* What is asked: List each line of the records below that contains the string "pixels", copying every such line in full.

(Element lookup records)
>>
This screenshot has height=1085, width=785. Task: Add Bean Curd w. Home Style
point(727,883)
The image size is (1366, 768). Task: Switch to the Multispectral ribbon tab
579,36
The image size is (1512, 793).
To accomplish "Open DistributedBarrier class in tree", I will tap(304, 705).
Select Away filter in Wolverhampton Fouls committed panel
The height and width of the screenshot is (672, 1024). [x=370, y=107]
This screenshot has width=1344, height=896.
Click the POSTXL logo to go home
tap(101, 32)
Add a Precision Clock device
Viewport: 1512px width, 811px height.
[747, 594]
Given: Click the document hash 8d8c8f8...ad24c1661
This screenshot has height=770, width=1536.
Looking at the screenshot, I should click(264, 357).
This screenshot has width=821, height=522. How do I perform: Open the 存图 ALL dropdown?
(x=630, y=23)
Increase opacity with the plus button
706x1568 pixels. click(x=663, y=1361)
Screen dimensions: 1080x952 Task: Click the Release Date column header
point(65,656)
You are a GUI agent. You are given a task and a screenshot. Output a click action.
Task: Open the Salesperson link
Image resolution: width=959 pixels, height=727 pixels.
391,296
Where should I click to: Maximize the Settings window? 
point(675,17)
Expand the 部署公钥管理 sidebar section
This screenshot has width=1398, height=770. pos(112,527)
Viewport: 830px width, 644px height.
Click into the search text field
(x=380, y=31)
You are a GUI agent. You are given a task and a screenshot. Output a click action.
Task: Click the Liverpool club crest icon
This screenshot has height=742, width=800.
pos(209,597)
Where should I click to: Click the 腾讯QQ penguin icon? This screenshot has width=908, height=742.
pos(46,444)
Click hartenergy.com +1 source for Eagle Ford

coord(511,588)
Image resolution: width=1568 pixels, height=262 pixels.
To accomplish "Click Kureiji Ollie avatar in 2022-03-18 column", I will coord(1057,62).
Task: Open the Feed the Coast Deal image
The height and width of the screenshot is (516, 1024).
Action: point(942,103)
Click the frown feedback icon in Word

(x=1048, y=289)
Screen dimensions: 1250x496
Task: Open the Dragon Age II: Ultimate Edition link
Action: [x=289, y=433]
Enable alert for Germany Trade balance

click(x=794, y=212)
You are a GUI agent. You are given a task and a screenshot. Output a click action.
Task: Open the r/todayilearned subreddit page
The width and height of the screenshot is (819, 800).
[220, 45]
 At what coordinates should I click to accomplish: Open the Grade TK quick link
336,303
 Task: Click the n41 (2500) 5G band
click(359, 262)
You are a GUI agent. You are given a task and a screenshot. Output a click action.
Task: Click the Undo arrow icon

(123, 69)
<<
* The response:
706x1568 pixels. click(x=663, y=1361)
Image resolution: width=959 pixels, height=727 pixels.
Image resolution: width=1568 pixels, height=262 pixels.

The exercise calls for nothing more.